By Sabrina DammsiBerkshires Staff

Noelle Howland is committed to keeping alive the late Pittsfield ACO Eleanor Sonsini's mission of helping animals ... albeit farther north in North Adams.
NORTH ADAMS, Mass. — No Paws Left Behind Executive Director Noelle Howland has been selected as the November Community Hero of the Month. 
 
The Community Hero of the Month series honors individuals and organizations that have made a significant impact in their community.

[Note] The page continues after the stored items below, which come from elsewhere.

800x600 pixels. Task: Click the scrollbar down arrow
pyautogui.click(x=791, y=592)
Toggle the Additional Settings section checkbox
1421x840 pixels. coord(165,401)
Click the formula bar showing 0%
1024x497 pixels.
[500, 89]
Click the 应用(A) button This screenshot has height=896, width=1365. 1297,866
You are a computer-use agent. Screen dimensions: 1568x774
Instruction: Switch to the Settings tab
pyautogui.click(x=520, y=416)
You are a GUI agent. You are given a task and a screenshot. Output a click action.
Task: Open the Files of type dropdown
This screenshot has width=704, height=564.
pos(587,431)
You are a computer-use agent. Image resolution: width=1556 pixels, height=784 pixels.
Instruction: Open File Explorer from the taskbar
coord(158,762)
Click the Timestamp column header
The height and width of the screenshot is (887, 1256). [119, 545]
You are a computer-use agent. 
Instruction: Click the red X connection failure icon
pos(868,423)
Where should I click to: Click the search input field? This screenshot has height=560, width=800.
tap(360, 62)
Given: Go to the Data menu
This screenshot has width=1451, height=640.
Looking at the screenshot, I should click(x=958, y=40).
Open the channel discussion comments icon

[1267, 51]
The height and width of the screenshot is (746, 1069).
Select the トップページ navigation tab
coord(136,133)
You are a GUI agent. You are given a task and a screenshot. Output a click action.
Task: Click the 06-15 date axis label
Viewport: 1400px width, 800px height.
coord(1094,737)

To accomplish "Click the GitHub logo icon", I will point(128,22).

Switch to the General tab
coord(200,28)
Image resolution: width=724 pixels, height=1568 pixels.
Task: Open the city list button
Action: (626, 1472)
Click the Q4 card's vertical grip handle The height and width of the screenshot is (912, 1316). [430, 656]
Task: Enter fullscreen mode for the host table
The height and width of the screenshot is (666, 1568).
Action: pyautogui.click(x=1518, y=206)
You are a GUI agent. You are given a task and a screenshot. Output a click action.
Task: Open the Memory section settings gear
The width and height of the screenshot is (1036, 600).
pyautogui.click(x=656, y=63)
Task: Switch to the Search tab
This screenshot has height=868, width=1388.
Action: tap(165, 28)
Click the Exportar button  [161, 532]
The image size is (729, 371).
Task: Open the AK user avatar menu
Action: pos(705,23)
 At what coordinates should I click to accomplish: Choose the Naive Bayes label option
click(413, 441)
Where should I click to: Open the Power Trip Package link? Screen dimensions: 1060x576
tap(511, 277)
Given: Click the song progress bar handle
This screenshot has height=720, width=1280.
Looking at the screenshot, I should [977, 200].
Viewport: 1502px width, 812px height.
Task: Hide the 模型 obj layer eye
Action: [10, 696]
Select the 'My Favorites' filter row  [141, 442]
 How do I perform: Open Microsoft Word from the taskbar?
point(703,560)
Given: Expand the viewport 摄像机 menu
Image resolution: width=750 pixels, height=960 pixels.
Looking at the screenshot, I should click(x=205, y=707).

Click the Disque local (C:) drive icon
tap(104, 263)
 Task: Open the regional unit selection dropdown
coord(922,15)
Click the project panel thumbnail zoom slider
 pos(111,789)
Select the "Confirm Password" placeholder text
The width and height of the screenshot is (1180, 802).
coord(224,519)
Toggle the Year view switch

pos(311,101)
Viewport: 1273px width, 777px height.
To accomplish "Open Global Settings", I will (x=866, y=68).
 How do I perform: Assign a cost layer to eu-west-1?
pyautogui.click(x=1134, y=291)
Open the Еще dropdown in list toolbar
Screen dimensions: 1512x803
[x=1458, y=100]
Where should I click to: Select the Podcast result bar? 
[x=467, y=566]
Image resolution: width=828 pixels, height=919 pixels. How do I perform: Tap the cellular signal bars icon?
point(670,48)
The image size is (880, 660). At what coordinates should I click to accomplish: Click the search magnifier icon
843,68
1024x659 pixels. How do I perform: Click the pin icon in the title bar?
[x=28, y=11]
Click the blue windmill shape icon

The series sponsor, Haddad Auto, has extended this initiative for one more month.
 
Howland breathed new life into the mission of the former Eleanor Sonsini Animal Shelter, which closed in August 2023. 
 
The shelter in Pittsfield operated under the mission established by Eleanor Sonsini, a local animal rights activist and longtime animal control officer in Pittsfield, to be a no-kill shelter committed to finding surrendered and abandoned pets new forever homes. 
 
Howland's love for animals, dedication to their well-being, and expertise in animal behavior and training and shelter management brought this mission to new heights at No Paws Left Behind, a new shelter for dogs located at 69 Hodges Cross Road. 
 
"I want people to understand that I know it's hard to surrender. So, my biggest thing is [making sure] people know that, of course, we're not judging you. We're here to help you," Howland said. 
 
When Sonsini announced its closing, Howland, who was the shelter's manager, worked to save it, launching fundraising initiatives. However, the previous board decided to close the shelter down and agreed to let Howland open her own shelter using their mission.